= Beginning of Section =

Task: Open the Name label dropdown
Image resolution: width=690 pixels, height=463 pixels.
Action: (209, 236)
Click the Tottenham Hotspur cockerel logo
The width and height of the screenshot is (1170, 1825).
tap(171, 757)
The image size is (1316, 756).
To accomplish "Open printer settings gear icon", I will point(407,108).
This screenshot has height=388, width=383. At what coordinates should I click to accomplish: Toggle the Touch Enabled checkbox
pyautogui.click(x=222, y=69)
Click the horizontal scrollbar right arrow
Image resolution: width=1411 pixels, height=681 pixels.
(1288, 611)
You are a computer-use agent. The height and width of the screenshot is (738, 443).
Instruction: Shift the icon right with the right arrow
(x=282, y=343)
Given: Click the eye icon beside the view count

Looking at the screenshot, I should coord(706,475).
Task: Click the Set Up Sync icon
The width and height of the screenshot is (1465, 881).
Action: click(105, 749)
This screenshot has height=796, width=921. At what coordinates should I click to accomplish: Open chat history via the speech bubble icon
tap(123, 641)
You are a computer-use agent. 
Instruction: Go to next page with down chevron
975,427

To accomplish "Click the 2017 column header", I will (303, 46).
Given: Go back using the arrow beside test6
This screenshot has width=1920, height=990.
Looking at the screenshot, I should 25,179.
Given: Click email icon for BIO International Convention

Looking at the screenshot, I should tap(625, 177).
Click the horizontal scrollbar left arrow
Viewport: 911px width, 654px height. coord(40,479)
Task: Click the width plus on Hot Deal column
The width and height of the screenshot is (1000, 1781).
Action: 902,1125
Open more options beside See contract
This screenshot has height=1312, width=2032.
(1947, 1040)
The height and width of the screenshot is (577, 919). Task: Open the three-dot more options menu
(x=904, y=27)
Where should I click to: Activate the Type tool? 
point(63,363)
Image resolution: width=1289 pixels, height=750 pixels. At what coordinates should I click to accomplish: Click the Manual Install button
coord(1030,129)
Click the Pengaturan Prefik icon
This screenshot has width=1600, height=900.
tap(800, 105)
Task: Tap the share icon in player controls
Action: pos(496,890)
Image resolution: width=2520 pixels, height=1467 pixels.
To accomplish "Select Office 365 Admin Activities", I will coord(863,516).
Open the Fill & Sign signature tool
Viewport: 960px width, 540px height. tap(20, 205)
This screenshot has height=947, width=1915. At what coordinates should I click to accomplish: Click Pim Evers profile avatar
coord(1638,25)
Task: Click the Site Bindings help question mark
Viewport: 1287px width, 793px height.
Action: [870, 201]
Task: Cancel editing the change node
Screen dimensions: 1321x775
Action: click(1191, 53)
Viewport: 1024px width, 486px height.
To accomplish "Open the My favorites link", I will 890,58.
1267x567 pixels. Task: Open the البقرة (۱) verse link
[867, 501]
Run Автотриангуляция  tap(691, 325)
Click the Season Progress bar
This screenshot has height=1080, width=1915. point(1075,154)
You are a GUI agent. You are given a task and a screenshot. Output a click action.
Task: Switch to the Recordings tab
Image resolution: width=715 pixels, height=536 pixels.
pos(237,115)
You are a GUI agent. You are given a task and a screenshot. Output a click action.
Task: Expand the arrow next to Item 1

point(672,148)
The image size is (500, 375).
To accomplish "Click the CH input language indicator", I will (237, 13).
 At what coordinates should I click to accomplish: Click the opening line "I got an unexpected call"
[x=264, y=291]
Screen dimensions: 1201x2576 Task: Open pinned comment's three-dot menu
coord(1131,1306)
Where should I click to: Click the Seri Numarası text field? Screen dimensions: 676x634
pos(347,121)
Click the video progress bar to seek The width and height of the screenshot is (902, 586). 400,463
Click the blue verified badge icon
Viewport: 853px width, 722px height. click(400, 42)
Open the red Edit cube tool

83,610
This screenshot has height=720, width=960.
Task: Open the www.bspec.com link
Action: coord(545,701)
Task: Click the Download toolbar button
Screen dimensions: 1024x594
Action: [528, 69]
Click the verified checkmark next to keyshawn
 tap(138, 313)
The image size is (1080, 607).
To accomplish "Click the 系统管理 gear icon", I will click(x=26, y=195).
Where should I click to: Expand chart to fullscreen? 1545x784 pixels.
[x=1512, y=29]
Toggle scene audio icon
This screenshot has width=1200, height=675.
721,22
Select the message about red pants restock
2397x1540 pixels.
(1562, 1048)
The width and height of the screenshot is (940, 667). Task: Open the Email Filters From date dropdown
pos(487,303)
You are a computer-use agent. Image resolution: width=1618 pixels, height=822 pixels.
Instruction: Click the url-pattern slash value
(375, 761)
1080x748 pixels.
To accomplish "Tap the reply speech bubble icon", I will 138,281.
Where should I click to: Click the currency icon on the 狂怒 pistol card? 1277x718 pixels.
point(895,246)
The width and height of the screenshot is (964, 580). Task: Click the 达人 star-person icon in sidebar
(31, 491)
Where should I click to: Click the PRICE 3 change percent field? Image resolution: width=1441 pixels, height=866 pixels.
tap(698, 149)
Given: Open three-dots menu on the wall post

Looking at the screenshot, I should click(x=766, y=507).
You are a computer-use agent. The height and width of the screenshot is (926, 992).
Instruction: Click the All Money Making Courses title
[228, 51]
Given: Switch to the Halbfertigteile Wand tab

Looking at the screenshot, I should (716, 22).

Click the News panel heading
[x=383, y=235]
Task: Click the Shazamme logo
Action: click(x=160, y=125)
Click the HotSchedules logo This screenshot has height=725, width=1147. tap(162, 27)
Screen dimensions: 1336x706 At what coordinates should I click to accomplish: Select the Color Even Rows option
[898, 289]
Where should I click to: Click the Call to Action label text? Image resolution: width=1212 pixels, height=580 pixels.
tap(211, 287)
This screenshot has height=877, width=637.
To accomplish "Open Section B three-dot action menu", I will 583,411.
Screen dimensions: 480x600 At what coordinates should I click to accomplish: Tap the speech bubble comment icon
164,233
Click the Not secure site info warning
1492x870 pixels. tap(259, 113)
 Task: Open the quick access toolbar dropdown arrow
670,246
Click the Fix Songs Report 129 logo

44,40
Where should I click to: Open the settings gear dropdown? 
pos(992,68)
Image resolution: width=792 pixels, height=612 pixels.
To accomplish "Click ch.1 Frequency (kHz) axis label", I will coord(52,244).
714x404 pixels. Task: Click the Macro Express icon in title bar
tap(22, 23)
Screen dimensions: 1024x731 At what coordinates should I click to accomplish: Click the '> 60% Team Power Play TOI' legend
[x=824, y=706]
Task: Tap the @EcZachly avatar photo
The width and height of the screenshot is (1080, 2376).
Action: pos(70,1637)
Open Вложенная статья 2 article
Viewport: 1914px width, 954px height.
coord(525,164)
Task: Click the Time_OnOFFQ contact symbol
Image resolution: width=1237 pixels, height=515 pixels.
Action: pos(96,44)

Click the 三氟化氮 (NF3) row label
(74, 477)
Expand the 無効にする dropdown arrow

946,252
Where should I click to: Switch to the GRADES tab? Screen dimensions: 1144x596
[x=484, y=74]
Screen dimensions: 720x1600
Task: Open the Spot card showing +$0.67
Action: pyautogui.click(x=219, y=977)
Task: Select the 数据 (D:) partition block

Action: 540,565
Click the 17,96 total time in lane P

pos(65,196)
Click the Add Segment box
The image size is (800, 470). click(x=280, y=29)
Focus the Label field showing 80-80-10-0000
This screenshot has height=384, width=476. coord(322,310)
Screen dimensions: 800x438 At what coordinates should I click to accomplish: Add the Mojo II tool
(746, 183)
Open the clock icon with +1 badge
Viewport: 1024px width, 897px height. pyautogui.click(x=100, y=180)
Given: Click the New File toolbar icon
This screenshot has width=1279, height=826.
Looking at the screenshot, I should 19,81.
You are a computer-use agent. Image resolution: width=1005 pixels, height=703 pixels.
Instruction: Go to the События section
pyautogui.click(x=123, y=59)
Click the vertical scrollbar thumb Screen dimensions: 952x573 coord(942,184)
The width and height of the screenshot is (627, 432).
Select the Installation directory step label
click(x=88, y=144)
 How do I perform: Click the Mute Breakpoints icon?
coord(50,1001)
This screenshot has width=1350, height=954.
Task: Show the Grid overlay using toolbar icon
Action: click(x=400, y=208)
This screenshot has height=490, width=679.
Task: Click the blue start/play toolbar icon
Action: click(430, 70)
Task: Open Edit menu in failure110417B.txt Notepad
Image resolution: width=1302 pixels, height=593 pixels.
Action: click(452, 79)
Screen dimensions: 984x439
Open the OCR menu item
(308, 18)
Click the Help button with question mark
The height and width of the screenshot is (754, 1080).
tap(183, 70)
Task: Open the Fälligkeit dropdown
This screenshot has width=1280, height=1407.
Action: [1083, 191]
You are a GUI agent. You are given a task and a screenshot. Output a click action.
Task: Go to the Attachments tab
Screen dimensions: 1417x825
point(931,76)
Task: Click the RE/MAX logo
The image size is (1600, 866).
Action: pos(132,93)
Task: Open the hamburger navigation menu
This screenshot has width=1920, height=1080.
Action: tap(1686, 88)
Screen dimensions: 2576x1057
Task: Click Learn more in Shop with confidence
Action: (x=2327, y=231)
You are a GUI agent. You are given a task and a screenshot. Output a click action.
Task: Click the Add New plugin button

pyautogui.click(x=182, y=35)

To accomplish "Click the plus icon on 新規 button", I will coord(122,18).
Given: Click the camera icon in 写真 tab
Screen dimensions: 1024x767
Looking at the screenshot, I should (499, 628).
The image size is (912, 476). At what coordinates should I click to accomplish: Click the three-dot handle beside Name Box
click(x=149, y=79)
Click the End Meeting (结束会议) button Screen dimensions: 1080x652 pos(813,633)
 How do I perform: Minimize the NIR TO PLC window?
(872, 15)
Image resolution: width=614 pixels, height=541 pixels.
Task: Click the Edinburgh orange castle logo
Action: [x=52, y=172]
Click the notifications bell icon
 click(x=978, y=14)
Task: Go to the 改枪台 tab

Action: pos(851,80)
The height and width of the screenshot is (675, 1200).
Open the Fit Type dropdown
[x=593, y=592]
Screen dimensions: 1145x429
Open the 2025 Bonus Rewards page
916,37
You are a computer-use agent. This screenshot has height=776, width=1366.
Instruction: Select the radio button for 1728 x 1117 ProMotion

= End of Section =

**Aim of the task:** Pull every line with the string "plus" out of the material.

**Completed exercise:**
Task: Click the width plus on Hot Deal column
To accomplish "Click the plus icon on 新規 button", I will coord(122,18).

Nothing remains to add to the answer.